##### Exercise material
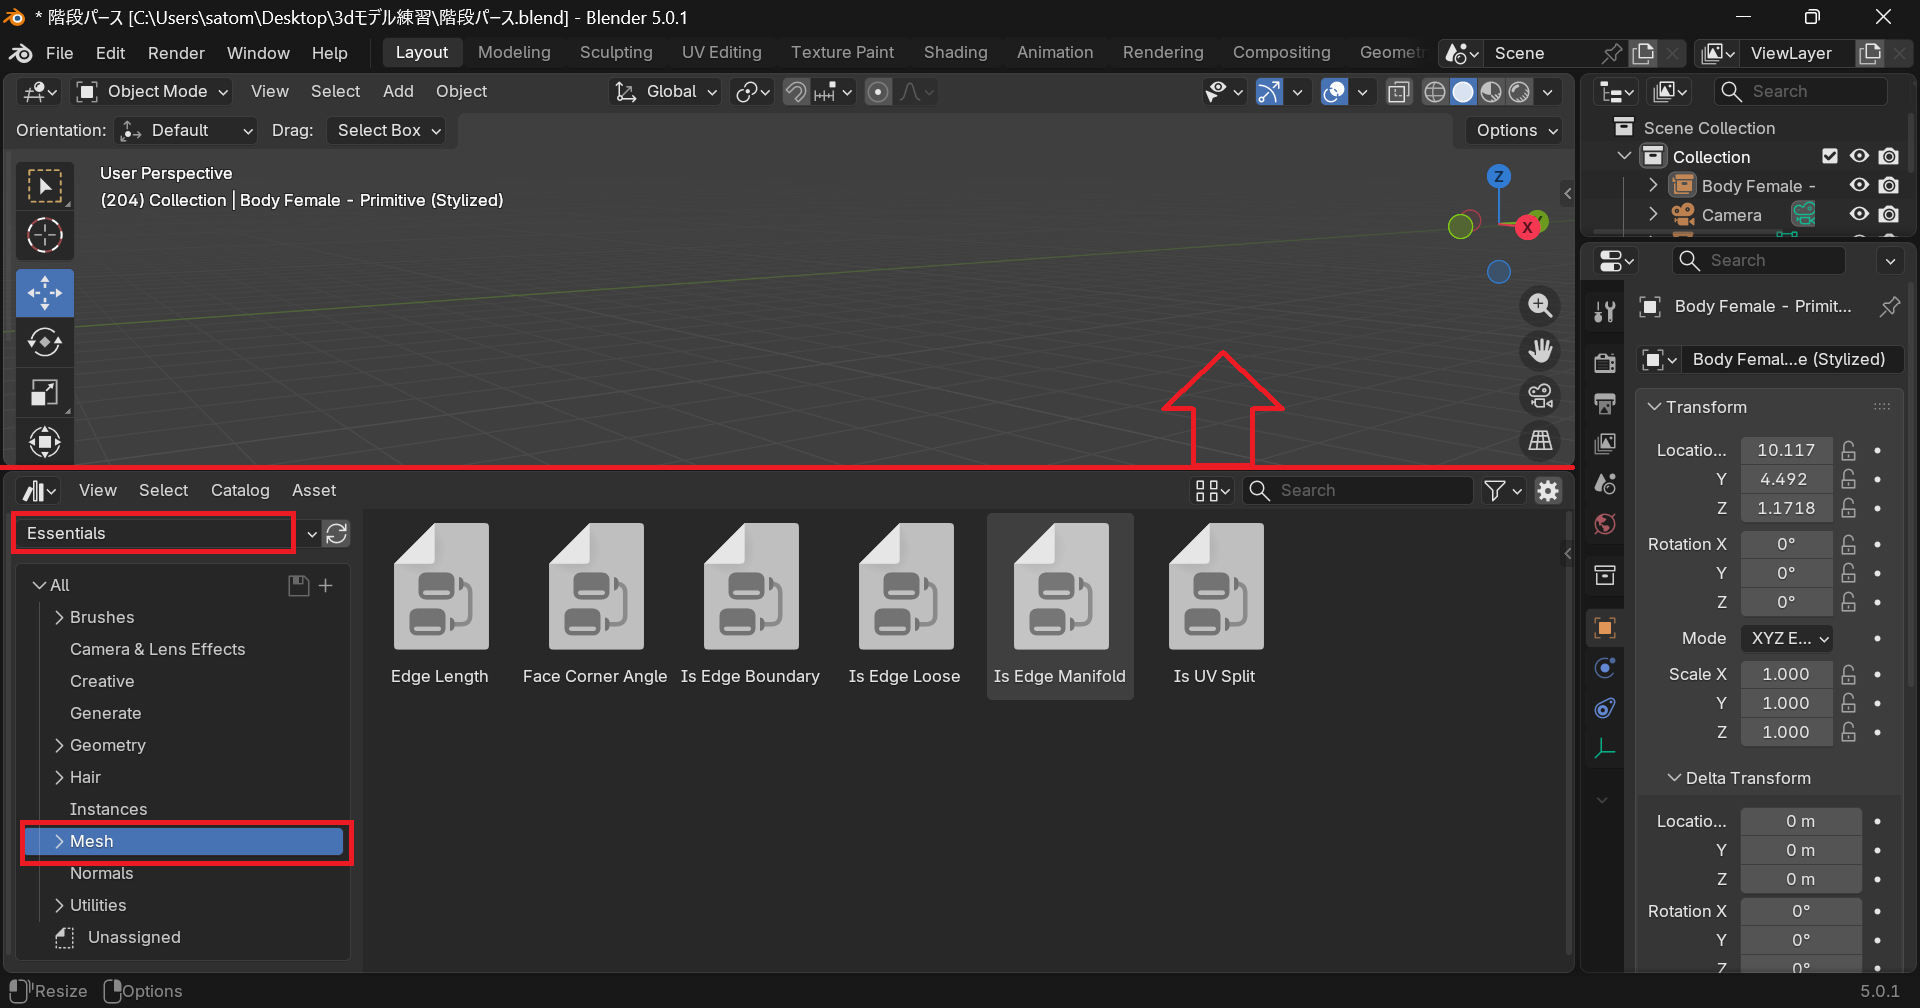
Task: Hide the Camera in the outliner
Action: coord(1859,215)
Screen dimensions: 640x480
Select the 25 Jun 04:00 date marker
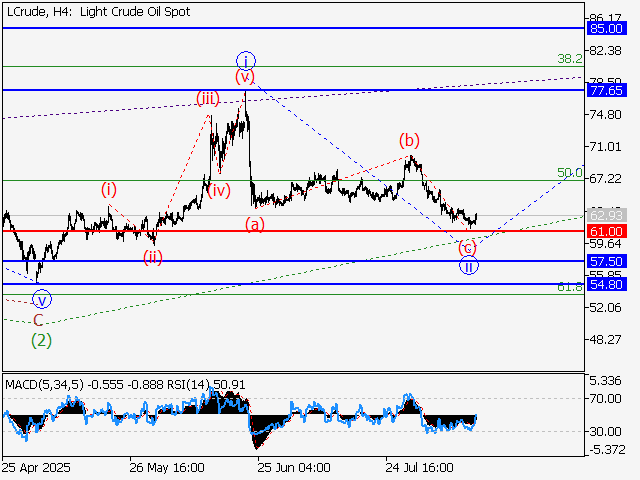[293, 467]
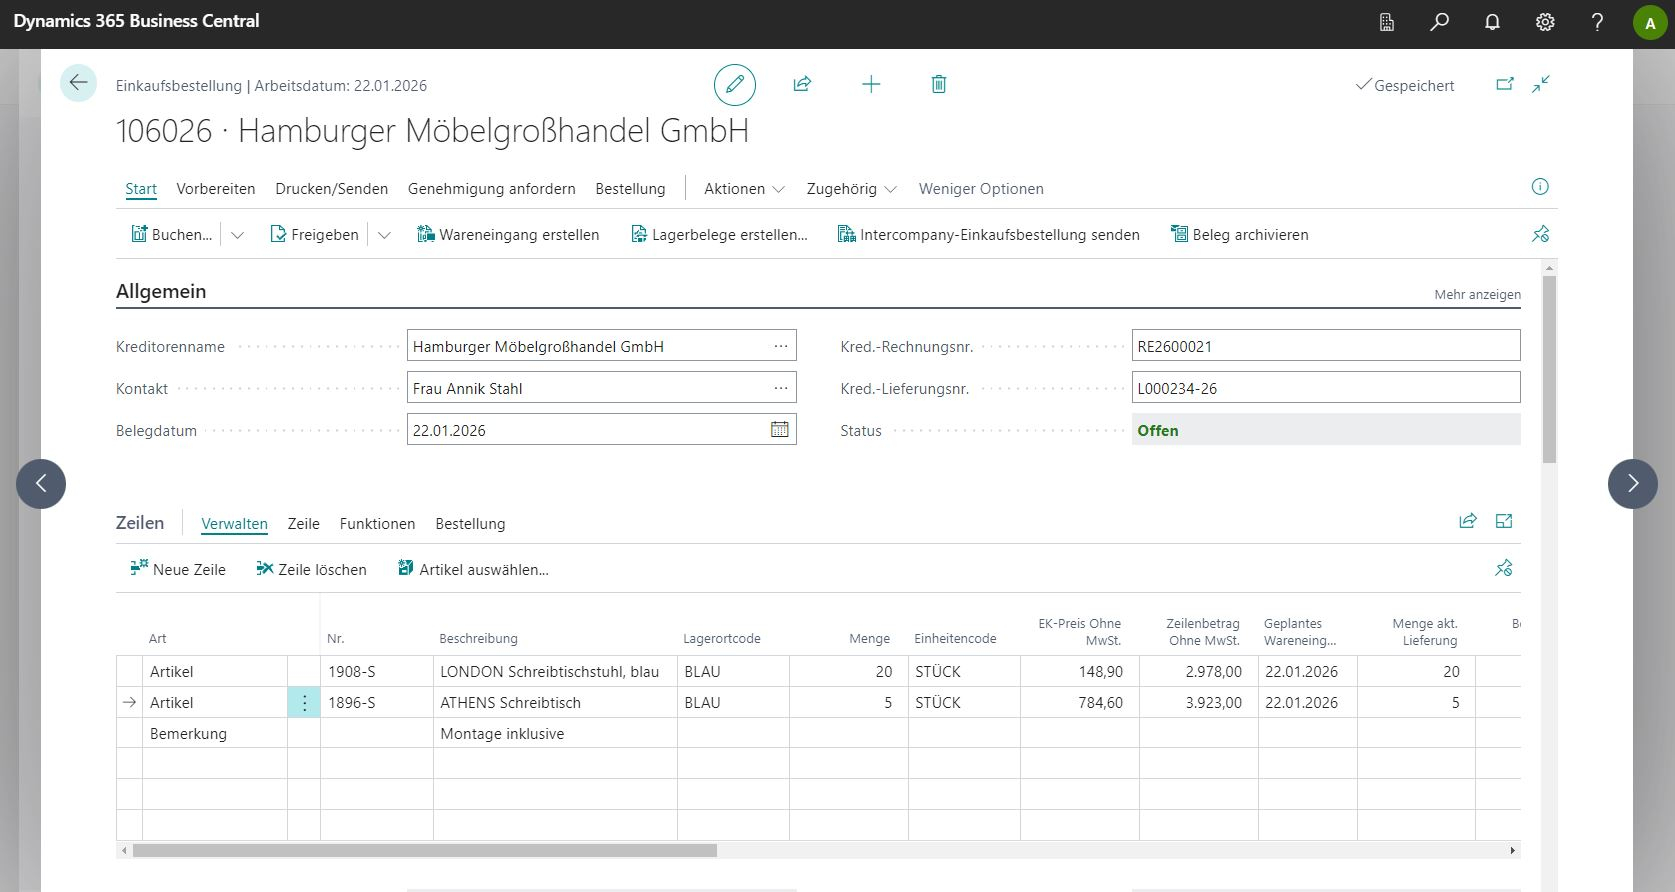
##########
§ **Exercise directions**
In the rows above, substitute "time marker" for "date marker" and write the lines out again with nothing else changed. Omit the pictures.

§ **Solution to this problem**
Task: Hide the Camera in the outliner
Action: coord(1859,215)
Screen dimensions: 640x480
Select the 25 Jun 04:00 time marker
[293, 467]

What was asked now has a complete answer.